Work to complete -> The expected output is each line in the data below that includes the string "Transjakarta".

■ ■ ■

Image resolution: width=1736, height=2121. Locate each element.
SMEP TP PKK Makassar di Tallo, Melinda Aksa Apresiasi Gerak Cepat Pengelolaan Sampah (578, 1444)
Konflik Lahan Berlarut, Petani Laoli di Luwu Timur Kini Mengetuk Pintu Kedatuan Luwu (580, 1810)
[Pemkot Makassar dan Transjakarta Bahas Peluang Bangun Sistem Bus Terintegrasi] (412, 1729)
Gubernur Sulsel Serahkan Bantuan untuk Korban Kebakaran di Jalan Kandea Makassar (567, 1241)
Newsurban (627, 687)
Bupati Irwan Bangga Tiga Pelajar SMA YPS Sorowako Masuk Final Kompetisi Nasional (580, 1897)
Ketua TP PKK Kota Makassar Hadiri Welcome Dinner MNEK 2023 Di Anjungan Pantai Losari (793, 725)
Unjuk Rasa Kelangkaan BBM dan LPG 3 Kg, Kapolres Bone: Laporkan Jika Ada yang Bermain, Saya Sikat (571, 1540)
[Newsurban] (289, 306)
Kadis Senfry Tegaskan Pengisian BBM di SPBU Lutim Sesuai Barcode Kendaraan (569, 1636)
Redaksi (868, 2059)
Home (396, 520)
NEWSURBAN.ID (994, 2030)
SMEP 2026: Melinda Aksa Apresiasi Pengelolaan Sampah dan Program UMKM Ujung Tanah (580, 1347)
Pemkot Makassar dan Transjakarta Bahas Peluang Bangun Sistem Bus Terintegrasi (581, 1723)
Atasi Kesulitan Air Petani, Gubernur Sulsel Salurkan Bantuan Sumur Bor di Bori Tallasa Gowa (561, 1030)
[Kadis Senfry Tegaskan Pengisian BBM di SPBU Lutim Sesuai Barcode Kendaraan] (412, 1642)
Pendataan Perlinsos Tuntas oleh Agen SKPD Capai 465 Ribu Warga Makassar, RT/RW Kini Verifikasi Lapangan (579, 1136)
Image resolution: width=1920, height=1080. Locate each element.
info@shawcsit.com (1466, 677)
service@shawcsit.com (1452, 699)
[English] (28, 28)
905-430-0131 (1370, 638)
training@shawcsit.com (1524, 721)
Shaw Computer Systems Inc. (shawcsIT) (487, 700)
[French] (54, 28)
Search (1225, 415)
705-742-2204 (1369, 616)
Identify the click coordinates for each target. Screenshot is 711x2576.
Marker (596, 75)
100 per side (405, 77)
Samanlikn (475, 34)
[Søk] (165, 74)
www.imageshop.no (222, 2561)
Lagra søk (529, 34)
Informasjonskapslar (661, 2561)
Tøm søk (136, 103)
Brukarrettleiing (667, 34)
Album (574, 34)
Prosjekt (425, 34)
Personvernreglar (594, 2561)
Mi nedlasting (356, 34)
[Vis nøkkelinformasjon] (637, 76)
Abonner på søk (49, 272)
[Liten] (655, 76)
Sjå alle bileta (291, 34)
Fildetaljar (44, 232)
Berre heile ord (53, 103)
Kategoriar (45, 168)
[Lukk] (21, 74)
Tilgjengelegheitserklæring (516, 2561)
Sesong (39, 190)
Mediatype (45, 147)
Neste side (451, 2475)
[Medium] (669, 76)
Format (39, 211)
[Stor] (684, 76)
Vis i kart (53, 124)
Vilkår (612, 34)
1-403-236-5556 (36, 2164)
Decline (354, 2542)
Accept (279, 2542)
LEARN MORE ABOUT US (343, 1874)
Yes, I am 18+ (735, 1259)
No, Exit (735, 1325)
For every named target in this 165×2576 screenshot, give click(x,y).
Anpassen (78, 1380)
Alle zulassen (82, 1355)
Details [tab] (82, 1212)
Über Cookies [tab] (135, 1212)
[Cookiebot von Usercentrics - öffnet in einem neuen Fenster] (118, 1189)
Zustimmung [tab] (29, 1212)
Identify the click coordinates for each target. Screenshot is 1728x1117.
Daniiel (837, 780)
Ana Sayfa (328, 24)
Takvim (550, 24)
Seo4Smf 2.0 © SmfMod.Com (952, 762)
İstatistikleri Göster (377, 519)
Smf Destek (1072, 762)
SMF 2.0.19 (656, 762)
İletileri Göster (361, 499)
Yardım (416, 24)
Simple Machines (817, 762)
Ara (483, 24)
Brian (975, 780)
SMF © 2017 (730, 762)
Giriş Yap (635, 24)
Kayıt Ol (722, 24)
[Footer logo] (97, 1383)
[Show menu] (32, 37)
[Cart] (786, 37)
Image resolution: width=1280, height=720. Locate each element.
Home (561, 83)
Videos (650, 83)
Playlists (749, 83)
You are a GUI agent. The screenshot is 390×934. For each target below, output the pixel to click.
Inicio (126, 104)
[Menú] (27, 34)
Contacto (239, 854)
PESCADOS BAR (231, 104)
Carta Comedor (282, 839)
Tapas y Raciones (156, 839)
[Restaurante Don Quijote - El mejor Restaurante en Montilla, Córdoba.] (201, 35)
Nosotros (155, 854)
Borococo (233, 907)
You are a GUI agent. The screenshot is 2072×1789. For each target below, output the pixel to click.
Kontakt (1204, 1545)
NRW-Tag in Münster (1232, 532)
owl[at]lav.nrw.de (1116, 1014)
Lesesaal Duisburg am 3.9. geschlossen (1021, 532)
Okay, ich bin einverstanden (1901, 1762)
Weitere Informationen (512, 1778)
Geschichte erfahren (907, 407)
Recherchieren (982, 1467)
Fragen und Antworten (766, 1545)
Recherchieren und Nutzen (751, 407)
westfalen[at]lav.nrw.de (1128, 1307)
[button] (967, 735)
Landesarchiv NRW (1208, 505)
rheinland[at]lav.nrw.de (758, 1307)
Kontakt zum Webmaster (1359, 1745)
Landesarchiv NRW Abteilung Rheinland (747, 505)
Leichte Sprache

■ ■ ■

Output ->
[Pemkot Makassar dan Transjakarta Bahas Peluang Bangun Sistem Bus Terintegrasi] (412, 1729)
Pemkot Makassar dan Transjakarta Bahas Peluang Bangun Sistem Bus Terintegrasi (581, 1723)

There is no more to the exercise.